◆ **Selected extract**
★ ★ ★
Studio album by Dan Seals
- Released: June 29, 1988
- Recorded: 1987
- Studio: Nightingale Studio and GroundStar Laboratories (Nashville, Tennessee); Morningstar Sound Studio (Hendersonville, Tennessee);
- Genre: Country
- Length: 41:21
- Label: Capitol
- Producer: Kyle Lehning

Dan Seals chronology
| The Best (1987) | Rage On (1988) | On Arrival (1990) |

Singles from Rage On
- "Addicted" Released: May 1988; "Big Wheels in the Moonlight" Released: September 1988; "They Rage On" Released: February 1989;

= Rage On =

Rage On is the seventh studio album by American country music artist Dan Seals, released on June 29, 1988, by Capitol Records. The album charted at number 6 on the Top Country Albums chart, his second highest-charting album since Won't Be Blue Anymore in 1985. The Singles released were "Addicted", "Big Wheels in the Moonlight", and "They Rage On"; the first two both went to Number One on Hot Country Songs and the title track peaked at number five on the same chart.

Brian Mansfield of AllMusic said that the songs were "woven around traditional country themes while rarely resorting to country clichés."
★ ★ ★
◆ **Supplied information**
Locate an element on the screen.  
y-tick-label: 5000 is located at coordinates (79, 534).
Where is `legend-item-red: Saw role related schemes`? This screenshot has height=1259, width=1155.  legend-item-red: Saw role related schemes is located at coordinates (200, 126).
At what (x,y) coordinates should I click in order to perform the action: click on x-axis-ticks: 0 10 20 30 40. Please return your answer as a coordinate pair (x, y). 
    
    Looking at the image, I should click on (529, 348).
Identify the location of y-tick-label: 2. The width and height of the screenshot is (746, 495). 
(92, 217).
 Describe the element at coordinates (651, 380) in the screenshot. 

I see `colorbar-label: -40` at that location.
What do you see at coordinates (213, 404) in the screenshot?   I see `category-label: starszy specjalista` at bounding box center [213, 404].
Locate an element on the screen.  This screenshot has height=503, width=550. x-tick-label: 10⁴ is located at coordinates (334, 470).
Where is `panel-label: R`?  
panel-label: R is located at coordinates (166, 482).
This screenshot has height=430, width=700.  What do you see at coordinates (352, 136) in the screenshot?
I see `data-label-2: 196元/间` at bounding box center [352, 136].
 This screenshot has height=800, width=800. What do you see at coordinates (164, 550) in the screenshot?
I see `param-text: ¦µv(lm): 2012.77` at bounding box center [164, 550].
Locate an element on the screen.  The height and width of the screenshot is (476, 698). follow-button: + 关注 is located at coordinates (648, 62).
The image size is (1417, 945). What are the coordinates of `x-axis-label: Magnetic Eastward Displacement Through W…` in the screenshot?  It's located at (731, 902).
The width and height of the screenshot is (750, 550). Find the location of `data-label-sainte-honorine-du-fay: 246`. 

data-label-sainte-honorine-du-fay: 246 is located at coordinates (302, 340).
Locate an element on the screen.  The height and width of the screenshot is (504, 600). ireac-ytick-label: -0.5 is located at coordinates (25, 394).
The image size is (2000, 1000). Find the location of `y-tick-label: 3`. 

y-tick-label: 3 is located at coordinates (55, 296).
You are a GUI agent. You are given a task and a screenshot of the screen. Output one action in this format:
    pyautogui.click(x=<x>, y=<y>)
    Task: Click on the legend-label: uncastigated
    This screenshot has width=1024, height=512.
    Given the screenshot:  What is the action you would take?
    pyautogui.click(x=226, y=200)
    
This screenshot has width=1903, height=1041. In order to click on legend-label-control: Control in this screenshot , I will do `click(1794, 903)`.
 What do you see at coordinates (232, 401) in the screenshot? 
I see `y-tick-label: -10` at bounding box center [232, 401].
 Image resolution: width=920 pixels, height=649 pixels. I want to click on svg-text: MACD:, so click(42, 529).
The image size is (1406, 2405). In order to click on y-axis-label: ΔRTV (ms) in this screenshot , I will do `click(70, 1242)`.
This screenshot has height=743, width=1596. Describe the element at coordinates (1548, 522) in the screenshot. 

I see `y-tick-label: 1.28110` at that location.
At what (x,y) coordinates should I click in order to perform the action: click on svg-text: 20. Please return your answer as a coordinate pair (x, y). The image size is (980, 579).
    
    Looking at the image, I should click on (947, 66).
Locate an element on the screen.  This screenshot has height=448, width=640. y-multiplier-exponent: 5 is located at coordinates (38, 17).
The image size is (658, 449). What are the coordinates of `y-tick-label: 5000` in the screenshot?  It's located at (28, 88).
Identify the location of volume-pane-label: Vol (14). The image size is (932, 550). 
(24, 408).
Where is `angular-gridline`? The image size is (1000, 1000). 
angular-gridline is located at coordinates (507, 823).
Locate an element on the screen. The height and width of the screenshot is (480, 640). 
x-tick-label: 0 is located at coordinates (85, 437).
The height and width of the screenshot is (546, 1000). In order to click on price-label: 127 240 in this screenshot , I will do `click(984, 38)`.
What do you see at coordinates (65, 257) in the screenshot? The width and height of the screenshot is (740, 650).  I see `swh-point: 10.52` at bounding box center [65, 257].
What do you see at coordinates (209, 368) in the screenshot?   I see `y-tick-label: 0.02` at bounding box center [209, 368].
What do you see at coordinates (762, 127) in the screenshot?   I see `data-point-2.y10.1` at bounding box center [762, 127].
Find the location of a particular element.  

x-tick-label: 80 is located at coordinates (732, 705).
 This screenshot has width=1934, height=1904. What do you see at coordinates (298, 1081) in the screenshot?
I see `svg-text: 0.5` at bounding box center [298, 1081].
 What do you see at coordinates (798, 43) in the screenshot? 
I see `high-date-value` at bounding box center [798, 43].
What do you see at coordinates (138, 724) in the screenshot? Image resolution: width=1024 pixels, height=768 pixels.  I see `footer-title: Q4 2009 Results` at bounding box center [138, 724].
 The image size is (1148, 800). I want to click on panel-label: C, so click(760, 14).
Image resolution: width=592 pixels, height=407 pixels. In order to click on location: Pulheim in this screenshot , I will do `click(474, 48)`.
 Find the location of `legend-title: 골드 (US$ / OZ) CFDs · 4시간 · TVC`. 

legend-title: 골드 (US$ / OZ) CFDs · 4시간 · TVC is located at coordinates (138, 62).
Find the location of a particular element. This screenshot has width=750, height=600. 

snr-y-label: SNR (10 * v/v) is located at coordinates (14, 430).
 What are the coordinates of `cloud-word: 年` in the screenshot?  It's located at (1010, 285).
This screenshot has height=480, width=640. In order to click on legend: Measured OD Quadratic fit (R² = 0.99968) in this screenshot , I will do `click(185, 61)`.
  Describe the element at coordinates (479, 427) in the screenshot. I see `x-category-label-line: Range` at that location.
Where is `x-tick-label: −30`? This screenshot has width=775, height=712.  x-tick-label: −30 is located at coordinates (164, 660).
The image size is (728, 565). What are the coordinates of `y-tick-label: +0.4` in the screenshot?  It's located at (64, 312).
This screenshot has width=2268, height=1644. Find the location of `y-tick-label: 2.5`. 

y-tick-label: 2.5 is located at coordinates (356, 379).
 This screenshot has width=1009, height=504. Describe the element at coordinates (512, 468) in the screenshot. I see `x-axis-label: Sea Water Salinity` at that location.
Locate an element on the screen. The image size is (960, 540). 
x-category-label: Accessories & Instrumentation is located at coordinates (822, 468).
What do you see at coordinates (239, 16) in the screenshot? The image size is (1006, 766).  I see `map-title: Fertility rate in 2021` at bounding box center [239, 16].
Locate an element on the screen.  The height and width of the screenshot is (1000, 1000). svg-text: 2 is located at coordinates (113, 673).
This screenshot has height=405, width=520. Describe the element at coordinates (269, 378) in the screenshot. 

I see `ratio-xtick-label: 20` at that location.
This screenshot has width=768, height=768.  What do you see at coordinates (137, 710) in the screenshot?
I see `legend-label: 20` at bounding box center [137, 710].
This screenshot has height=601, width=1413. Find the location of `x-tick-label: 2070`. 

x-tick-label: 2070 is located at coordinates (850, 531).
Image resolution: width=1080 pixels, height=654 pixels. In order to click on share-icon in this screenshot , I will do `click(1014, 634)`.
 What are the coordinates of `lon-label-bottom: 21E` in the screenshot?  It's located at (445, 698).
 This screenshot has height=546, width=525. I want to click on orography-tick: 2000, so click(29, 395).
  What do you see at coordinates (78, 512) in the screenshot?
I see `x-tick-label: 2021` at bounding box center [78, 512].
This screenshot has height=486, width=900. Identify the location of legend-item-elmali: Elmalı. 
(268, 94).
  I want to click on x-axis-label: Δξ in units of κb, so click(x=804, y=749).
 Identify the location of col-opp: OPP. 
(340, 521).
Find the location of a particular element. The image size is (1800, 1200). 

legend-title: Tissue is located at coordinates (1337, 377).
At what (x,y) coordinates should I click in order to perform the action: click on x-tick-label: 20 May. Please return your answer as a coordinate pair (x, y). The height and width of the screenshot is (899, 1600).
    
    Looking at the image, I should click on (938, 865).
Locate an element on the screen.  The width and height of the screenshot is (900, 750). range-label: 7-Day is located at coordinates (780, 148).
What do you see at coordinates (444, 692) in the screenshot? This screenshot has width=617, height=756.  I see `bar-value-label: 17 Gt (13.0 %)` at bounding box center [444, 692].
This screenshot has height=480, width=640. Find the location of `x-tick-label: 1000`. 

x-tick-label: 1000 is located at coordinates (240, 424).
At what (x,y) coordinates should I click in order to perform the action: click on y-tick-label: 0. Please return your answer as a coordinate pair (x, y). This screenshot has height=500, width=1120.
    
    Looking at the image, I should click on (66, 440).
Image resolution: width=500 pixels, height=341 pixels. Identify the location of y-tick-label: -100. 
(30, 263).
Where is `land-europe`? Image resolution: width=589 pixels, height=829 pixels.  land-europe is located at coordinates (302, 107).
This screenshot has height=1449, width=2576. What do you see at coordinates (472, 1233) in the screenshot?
★ ★ ★
◆ **Activities**
#1 Revise the Dan Seals album entry from "Singles from Rage" through "the same chart.", replacing "Top Country Albums" with "Billboard Top Country Albums".
#2 Continue the Dan Seals album entry on Rage On, beginning right after its last sentence.

◆ **Your written answers**
#1
Singles from Rage On
- "Addicted" Released: May 1988; "Big Wheels in the Moonlight" Released: September 1988; "They Rage On" Released: February 1989;

= Rage On =

Rage On is the seventh studio album by American country music artist Dan Seals, released on June 29, 1988, by Capitol Records. The album charted at number 6 on the Billboard Top Country Albums chart, his second highest-charting album since Won't Be Blue Anymore in 1985. The Singles released were "Addicted", "Big Wheels in the Moonlight", and "They Rage On"; the first two both went to Number One on Hot Country Songs and the title track peaked at number five on the same chart.

#2
==Track listing==

| No. | Title | Writer(s) | Length |
|---|---|---|---|
| 1. | "Big Wheels in the Moonlight" | Bob McDill, Dan Seals | 3:54 |
| 2. | "They Rage On" | McDill, Seals | 4:40 |
| 3. | "Five Generations of Rock County Wilsons" | John Scott Sherrill | 3:14 |
| 4. | "Twenty-Four Hour Love" | Mac McAnally, Seals | 4:07 |
| 5. | "Factory Town" | Seals | 3:49 |
| 6. | "Addicted" | Cheryl Wheeler | 4:15 |
| 7. | "A Heartache Just Around the Bend" | Paul Davis, Jennifer Kimball | 3:45 |
| 8. | "Maybe I'm Missing You Now" | Blackie Farrell, Kimball | 3:22 |
| 9. | "Fool Me Once, Fool Me Twice" | K. T. Oslin, William Soden | 3:45 |
| 10. | "Long Long Island Nights" | McDill, Seals | 4:41 |
| 11. | "Those" | Seals | 3:14 |

== Personnel ==
As listed in liner notes.

=== Musicians ===
- Dan Seals – vocals, acoustic guitar (2, 5), backing vocals (4, 5)
- Shane Keister – keyboards (1, 3–5, 10), synthesizers (2, 6, 8), acoustic piano (6, 8, 11)
- Mike Lawler – keyboards (4, 5, 7), drum programming (7)
- Dennis Burnside – electric piano (6, 8, 11), acoustic piano (9), keyboards (10)
- Mark Casstevens – acoustic guitar (1–4, 6, 8–11), guitars (7)
- Don Potter – acoustic guitar (1)
- Brent Mason – electric rhythm guitar (1)
- Kenny Mims – electric rhythm guitar (1), electric guitar (6)
- Billy Joe Walker Jr. – electric rhythm guitar (1), electric guitar (2, 6)
- Joe Stanley – guitar solo (1), electric guitar (5, 9), guitars (7)
- Steve Gibson – acoustic guitar (3), electric guitar (4, 8, 10, 11)
- Larry Byrom – acoustic guitar (6, 8, 10, 11), electric guitar (10)
- Doyle Grisham – steel guitar (3, 4, 8, 10, 11)
- Paul Franklin – steel guitar (9)
- Mark O'Connor – fiddle (2, 3, 8, 11), mandolin (2)
- Mike Brignardello – bass (1)
- David Hungate – bass (2, 3, 5, 6, 8–11)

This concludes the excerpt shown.